» What to do
Set down exactly the lines that run from the line with "Image resolution: width=635" to the end of the data, and nothing else.

[Opening Data section section]

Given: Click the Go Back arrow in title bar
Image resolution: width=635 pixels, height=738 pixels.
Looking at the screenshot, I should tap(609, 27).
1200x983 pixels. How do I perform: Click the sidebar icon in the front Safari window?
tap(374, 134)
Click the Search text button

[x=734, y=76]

[Closing Data section section]

» Worked solution
Image resolution: width=635 pixels, height=738 pixels.
Looking at the screenshot, I should tap(609, 27).
1200x983 pixels. How do I perform: Click the sidebar icon in the front Safari window?
tap(374, 134)
Click the Search text button

[x=734, y=76]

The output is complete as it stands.